A hauntingly moving novel that lingered in my mind for days after finishing it.

Just finished reading…

9 Jul

…’The Edible Woman’ by Margaret Atwood

Image

I’ve just finished reading Margaret Atwood’s first published novel, ‘The Edible Woman’ which came out in 1969 and propelled Atwood into the literary world.  I’d only read ‘The  Handmaid’s Tale’ by her, which I felt (possibly, somewhat controversially) was overhyped and I was keen to see whether I felt this was the case with other Atwood novels.

At many points in this novel, I did.  I found the prose slow-going and dull in parts and was unable to empathise with the protagonist, Marian, or even care what would actually happen to her.   In the introduction, Atwood states that she wrote this novel at 23 and it was published at 24, which probably accounts for the prose laden with imagery and symbolism that is at times shoved down the reader’s throat.  A brief summary of the story is that Marian, a young, employed, educated woman,  finds herself unable to eat at first meat, then all sorts of other things from the moment she gets engaged, which represents a sort of subconscious rebellion to the patriarchal role of woman in society.  I thought the themes that Atwood explored in the novel were incredibly interesting – namely, the conflicting role of women, especially during the late 60’s.  Women then were becoming more and more educated but many of the careers they could go into offered few prospects for real progression.  At the same time, the idea of female in society was still very much that they should marry and fulfil their womanly duties as wife and mother – an idea which was becoming increasingly at odds with the rise in educated young women.

I really liked the representation of women as ‘edible’ , i.e. there to be consumed and devoured by men and I thought the idea was witty and insightful.  It was just that I felt the novel dragged on for too long and some of the characters felt a little two-dimensional and in my opinion, didn’t really add much to the story.

Atwood uses foils to great extent for the characters to demonstrate their opposing qualities: Marian is contrasted with her roommate Ainsley, who initially seems freer from restraints however interestingly ends up being the character with the more traditional setup (she ends up with a child and a husband).  The two predominant male characters seem to be diametrically opposed as well: there is Marian’s inconsiderate fiancée, Peter and the manipulative self-absorbed English graduate Duncan.

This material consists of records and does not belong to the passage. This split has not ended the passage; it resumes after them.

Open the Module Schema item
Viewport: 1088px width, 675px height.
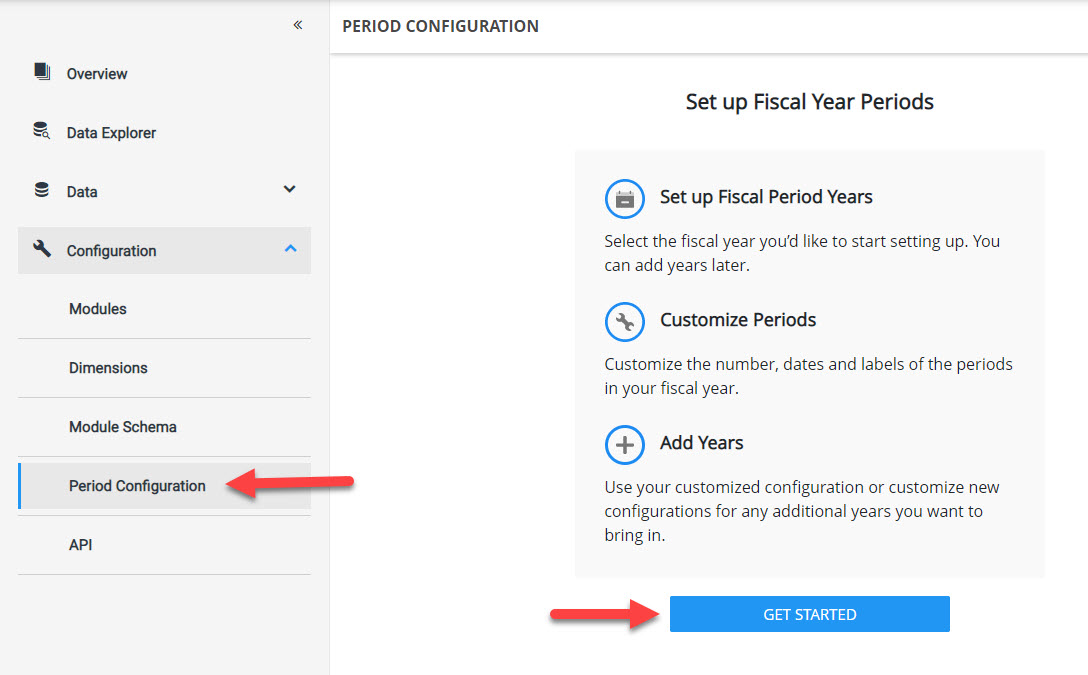[x=123, y=427]
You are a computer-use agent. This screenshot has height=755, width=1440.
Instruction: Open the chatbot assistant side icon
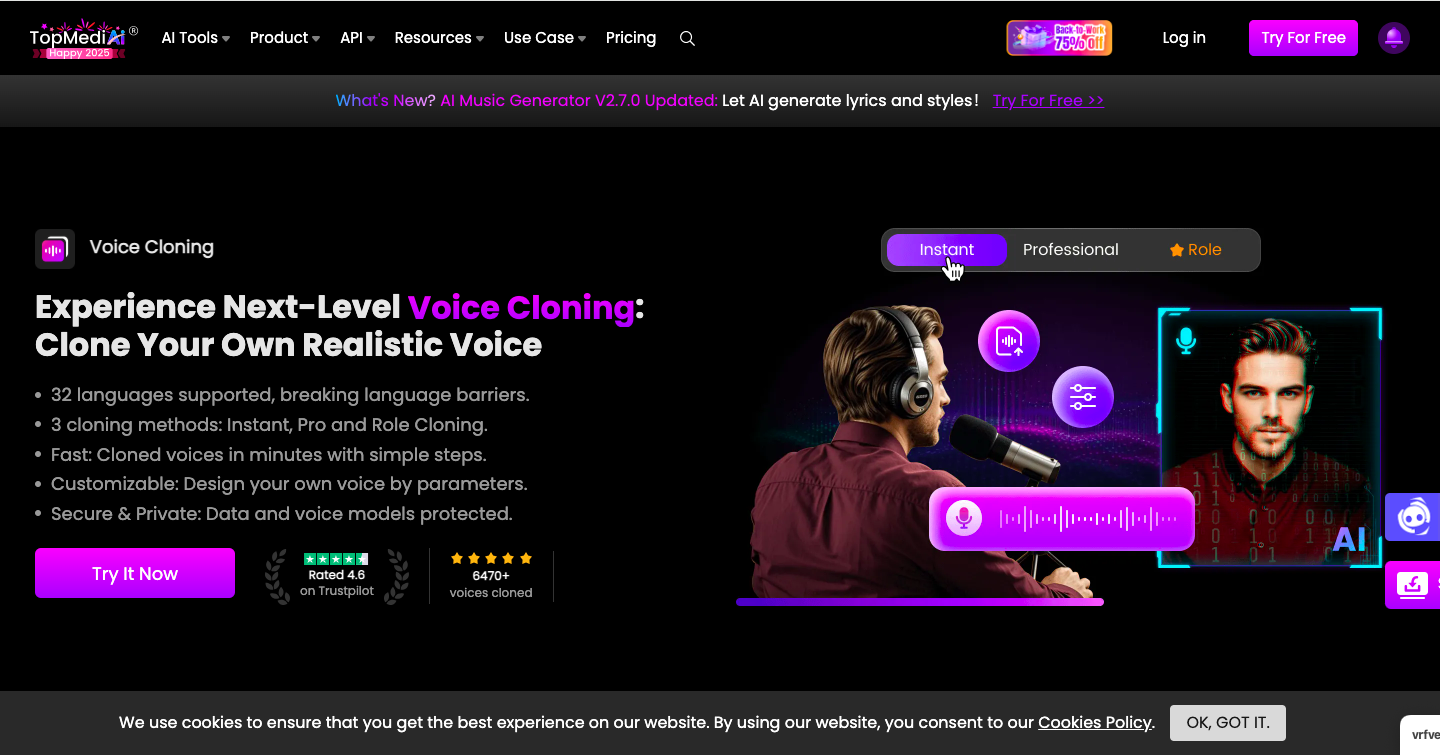(x=1412, y=517)
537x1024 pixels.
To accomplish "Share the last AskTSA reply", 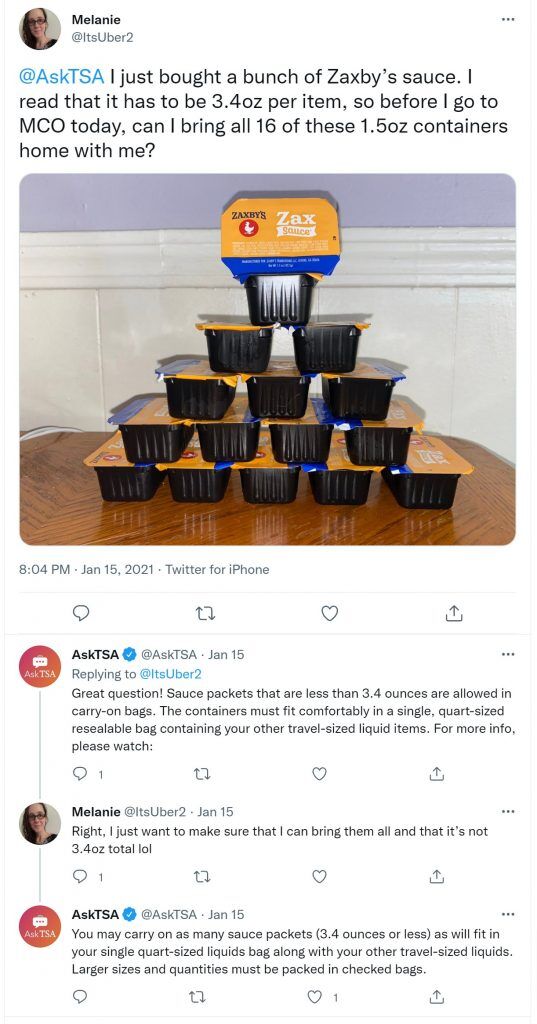I will pos(438,997).
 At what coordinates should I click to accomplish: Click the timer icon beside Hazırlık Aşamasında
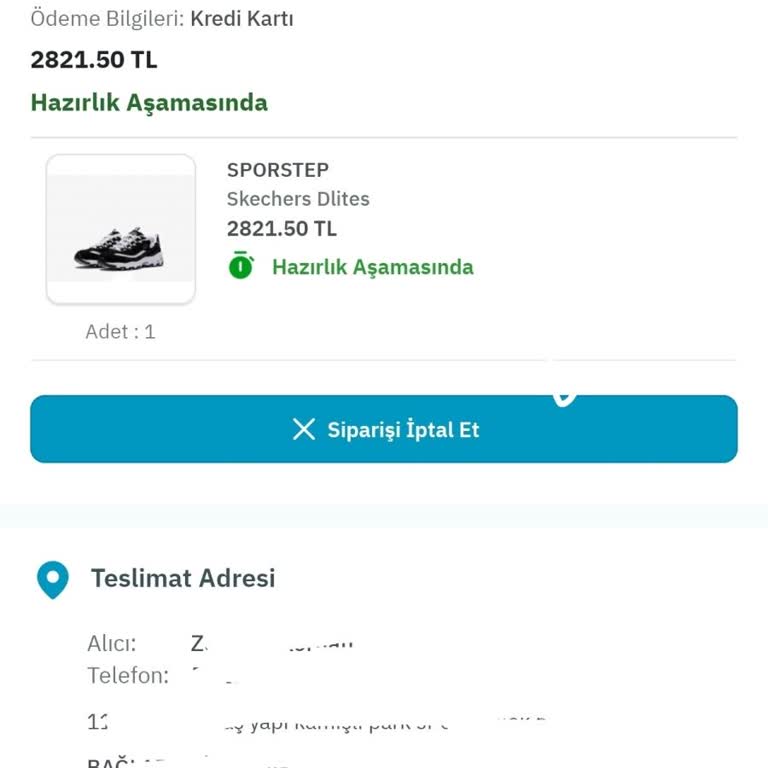[241, 266]
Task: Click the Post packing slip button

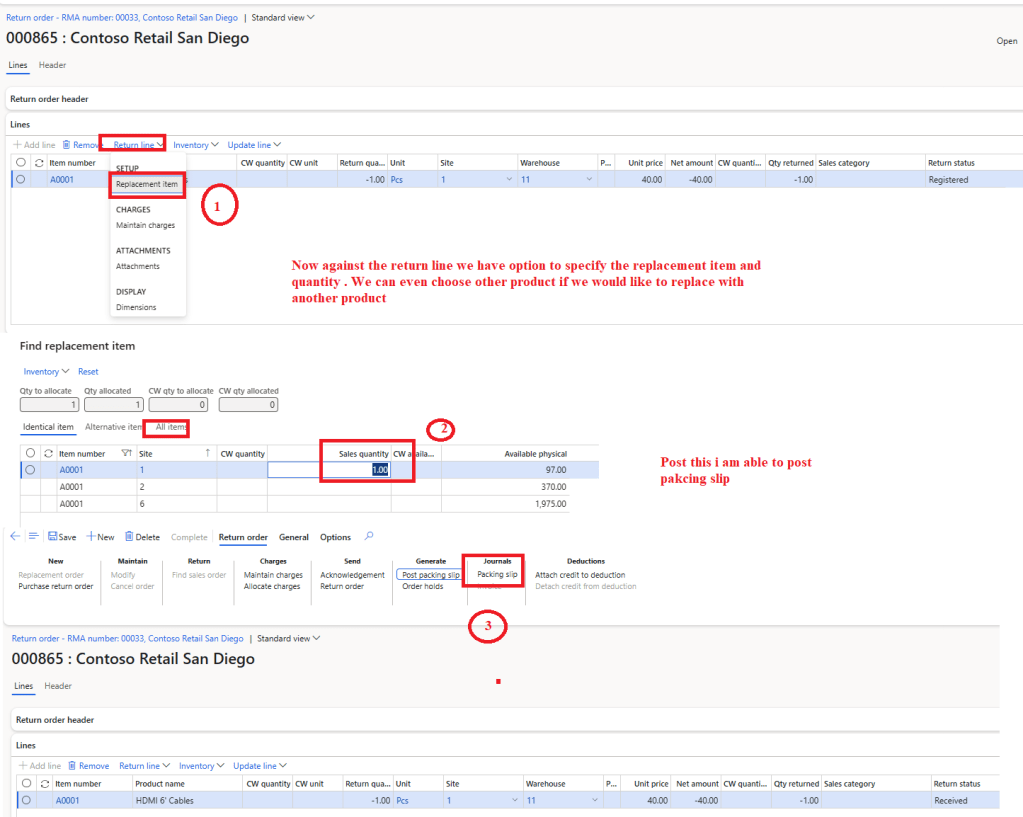Action: click(x=430, y=575)
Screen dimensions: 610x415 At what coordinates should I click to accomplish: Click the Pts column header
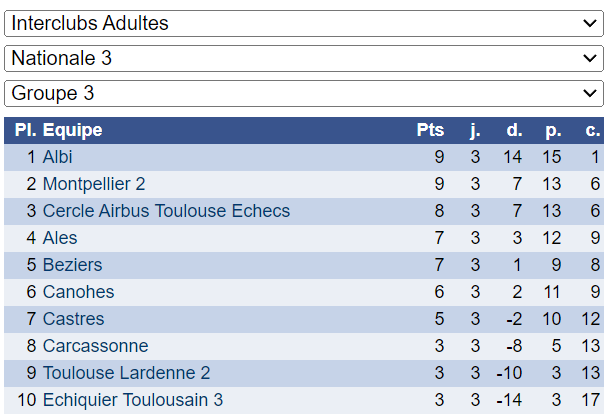430,130
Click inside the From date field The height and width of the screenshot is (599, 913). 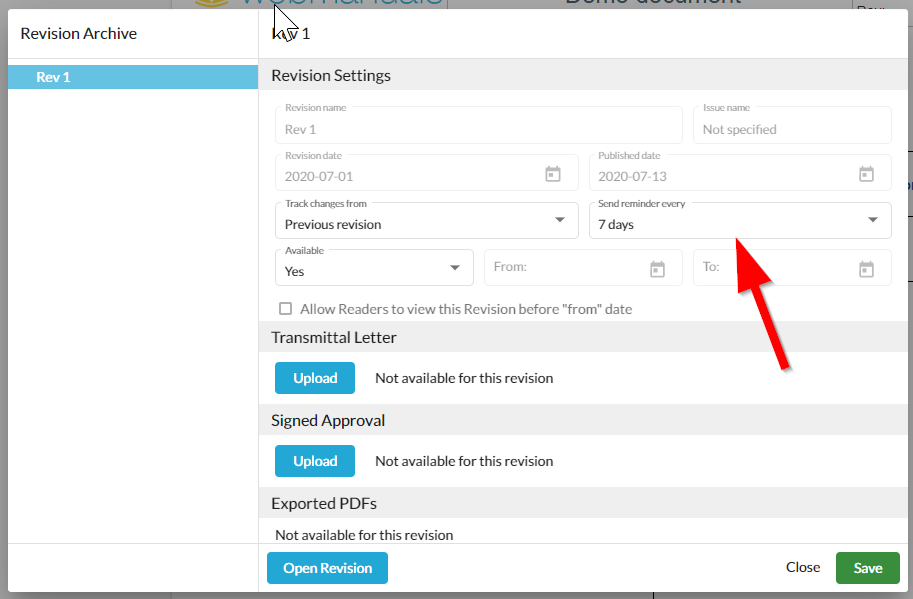point(560,268)
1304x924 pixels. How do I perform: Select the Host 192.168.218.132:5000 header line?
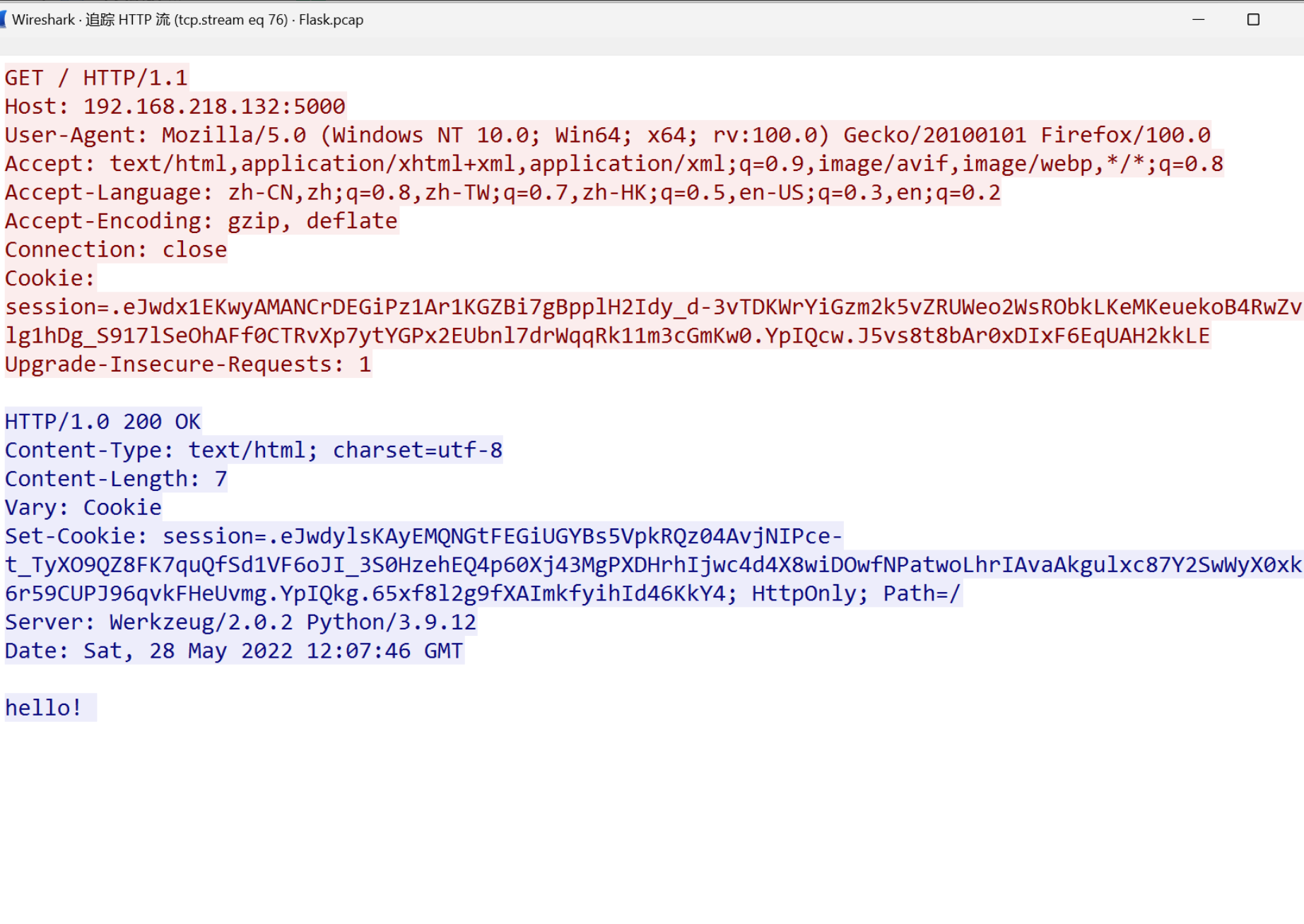click(x=175, y=107)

Stylistically, I liked the use of first person and third person to denote the emotions (or in the latter case, the lack of) and it is clear that Atwood is a talented writer; however, I was simply unable to fully immerse myself in her world which felt to me, rather flat and one-dimensional.  Having read such great things about Atwood’s writing ability, though, I’ll read a few more of her novels to see if she’s a ‘grower’ but at this moment in time, I’m not a huge fan.

Many of the themes I am attempting to explore in my own novel are prevalent in Atwood’s writing so it’s all useful research!